NF-κB is normally held inactive in the cytoplasm by its inhibitor IκB. When cells encounter inflammatory stimuli — bacterial LPS, viral components, cytokines (TNF-alpha, IL-1), ROS, or damaged cellular debris — IκB is phosphorylated and degraded, releasing NF-κB. The liberated transcription factor enters the nucleus and activates hundreds of inflammation-related genes including IL-6, TNF-alpha, COX-2, iNOS, and adhesion molecules.
Acute NF-κB activation is protective — it coordinates the immune response to infection and injury. The problem is chronic low-grade activation, which drives inflammaging and contributes to the pathogenesis of virtually every age-related condition.

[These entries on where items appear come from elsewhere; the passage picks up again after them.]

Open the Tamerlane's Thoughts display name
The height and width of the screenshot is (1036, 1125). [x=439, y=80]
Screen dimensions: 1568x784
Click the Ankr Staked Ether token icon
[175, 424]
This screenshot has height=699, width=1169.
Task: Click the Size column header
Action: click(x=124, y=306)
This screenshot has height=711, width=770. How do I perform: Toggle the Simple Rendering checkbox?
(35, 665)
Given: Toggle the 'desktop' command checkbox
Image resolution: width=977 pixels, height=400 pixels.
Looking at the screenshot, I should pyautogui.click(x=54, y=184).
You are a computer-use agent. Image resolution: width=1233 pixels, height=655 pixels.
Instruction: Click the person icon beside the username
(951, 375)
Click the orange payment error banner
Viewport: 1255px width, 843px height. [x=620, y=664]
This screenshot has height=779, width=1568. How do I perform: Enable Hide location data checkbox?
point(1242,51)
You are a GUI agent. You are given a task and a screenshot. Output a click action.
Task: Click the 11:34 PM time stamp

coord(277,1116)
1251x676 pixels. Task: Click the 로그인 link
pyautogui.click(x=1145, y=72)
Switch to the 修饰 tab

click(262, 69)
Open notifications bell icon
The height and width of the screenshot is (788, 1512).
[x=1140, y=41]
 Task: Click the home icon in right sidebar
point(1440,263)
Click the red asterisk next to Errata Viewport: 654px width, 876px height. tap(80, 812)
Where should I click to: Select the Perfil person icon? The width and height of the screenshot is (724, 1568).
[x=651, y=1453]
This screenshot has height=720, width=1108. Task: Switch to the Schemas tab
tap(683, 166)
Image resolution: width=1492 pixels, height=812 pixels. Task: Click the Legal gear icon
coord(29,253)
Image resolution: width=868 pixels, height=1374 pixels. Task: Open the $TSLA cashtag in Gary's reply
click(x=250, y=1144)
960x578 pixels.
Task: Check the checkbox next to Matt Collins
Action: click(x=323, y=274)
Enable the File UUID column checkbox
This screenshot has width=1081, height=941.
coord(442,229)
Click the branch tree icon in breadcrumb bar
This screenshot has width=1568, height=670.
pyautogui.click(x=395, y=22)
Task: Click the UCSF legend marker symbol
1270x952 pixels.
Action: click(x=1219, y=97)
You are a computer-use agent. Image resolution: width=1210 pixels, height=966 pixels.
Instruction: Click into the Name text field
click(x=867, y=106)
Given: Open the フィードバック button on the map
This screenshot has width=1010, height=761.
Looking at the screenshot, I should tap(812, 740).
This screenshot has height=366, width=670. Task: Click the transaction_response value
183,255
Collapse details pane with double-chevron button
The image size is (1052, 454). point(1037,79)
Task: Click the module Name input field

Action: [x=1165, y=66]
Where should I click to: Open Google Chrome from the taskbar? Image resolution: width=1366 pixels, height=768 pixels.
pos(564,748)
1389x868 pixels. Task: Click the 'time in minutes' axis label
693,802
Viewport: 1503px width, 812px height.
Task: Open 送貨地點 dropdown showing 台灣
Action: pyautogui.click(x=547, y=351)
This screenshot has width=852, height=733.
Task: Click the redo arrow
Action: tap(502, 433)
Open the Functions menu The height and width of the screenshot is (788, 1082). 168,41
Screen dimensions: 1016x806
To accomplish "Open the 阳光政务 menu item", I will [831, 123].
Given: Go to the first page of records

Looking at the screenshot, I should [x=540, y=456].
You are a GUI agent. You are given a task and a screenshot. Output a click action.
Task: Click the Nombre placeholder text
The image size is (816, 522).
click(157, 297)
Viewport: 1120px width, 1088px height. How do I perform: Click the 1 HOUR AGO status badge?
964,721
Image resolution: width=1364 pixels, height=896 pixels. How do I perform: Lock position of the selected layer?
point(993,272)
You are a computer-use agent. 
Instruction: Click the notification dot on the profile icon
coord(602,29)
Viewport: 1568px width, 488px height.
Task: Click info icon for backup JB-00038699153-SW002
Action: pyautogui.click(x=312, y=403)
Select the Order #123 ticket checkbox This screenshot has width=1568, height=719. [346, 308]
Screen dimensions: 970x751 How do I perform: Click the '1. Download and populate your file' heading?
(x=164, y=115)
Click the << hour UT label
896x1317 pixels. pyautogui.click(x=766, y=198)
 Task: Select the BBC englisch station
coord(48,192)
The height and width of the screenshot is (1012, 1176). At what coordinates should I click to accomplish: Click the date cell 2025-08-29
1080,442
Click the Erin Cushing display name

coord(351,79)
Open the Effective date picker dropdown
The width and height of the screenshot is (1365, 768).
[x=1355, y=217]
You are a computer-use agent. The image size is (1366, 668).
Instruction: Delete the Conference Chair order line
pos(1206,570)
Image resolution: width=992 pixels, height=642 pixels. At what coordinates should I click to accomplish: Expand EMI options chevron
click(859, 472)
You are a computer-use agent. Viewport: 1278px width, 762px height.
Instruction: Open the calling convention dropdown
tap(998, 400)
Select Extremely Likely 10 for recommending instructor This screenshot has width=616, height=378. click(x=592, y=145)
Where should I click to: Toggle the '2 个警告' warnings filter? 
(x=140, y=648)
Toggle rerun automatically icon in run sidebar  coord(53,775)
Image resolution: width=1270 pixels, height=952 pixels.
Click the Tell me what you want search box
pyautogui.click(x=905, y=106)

NF-κB activity is regulated by a web of inputs. It is activated by oxidative stress, chronic infection, gut dysbiosis producing LPS leakage, visceral adiposity (inflammatory cytokines from visceral adipocytes), chronic psychological stress (via cortisol resistance), sleep deprivation, and senescent cell accumulation (SASP-driven activation). It is suppressed by estrogen (one mechanism for estrogen's anti-inflammatory effects), sirtuins (SIRT1 directly deacetylates NF-κB), and many plant compounds.
The NF-κB / Nrf2 axis is a core theme in anti-inflammatory nutrition — the goal is to suppress NF-κB while activating Nrf2. The same compounds often accomplish both: curcumin, sulforaphane, quercetin, EGCG, and omega-3 fatty acids. For women post-menopause, the loss of estrogen-mediated NF-κB suppression makes dietary control of this pathway more consequential.